**Short task:** Swap every "Viewport" in the lines below for "Window size", and reproduce the lines with nothing else altered.

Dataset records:
****************
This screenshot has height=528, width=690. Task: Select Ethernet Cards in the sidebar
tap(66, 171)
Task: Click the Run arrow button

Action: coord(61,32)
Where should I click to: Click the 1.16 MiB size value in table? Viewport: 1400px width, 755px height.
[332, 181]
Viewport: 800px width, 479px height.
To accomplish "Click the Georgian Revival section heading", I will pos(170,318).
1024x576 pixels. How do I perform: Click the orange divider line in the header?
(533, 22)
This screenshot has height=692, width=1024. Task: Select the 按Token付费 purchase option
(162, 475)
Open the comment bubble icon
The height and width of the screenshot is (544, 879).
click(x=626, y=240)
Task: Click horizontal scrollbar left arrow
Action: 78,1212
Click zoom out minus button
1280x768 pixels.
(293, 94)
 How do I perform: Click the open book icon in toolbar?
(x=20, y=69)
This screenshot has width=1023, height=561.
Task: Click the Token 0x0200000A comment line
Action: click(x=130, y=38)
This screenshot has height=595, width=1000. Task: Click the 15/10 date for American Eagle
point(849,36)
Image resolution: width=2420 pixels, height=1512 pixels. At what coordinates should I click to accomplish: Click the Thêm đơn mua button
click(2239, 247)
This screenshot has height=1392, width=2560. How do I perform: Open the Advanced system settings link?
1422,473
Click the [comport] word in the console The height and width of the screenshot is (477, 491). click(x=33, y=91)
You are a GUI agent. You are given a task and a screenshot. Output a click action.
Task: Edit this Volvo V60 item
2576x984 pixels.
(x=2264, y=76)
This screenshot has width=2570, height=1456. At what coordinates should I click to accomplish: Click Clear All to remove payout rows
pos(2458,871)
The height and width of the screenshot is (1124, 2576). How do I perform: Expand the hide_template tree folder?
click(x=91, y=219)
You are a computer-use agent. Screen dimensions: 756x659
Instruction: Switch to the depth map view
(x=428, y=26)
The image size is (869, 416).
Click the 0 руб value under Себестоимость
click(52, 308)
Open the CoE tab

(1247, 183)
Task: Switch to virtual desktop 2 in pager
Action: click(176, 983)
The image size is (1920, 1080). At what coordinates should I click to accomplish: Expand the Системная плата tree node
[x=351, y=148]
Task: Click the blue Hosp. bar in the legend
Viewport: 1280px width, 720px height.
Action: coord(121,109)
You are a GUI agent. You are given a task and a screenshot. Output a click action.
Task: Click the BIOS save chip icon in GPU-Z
****************
**Written answer:**
This screenshot has height=528, width=690. Task: Select Ethernet Cards in the sidebar
tap(66, 171)
Task: Click the Run arrow button

Action: coord(61,32)
Where should I click to: Click the 1.16 MiB size value in table? Window size: 1400px width, 755px height.
[332, 181]
Window size: 800px width, 479px height.
To accomplish "Click the Georgian Revival section heading", I will pos(170,318).
1024x576 pixels. How do I perform: Click the orange divider line in the header?
(533, 22)
This screenshot has height=692, width=1024. Task: Select the 按Token付费 purchase option
(162, 475)
Open the comment bubble icon
The height and width of the screenshot is (544, 879).
click(x=626, y=240)
Task: Click horizontal scrollbar left arrow
Action: 78,1212
Click zoom out minus button
1280x768 pixels.
(293, 94)
 How do I perform: Click the open book icon in toolbar?
(x=20, y=69)
This screenshot has width=1023, height=561.
Task: Click the Token 0x0200000A comment line
Action: click(x=130, y=38)
This screenshot has height=595, width=1000. Task: Click the 15/10 date for American Eagle
point(849,36)
Image resolution: width=2420 pixels, height=1512 pixels. At what coordinates should I click to accomplish: Click the Thêm đơn mua button
click(2239, 247)
This screenshot has height=1392, width=2560. How do I perform: Open the Advanced system settings link?
1422,473
Click the [comport] word in the console The height and width of the screenshot is (477, 491). click(x=33, y=91)
You are a GUI agent. You are given a task and a screenshot. Output a click action.
Task: Edit this Volvo V60 item
2576x984 pixels.
(x=2264, y=76)
This screenshot has width=2570, height=1456. At what coordinates should I click to accomplish: Click Clear All to remove payout rows
pos(2458,871)
The height and width of the screenshot is (1124, 2576). How do I perform: Expand the hide_template tree folder?
click(x=91, y=219)
You are a computer-use agent. Screen dimensions: 756x659
Instruction: Switch to the depth map view
(x=428, y=26)
The image size is (869, 416).
Click the 0 руб value under Себестоимость
click(52, 308)
Open the CoE tab

(1247, 183)
Task: Switch to virtual desktop 2 in pager
Action: click(176, 983)
The image size is (1920, 1080). At what coordinates should I click to accomplish: Expand the Системная плата tree node
[x=351, y=148]
Task: Click the blue Hosp. bar in the legend
Window size: 1280px width, 720px height.
Action: coord(121,109)
You are a GUI agent. You are given a task and a screenshot. Output a click action.
Task: Click the BIOS save chip icon in GPU-Z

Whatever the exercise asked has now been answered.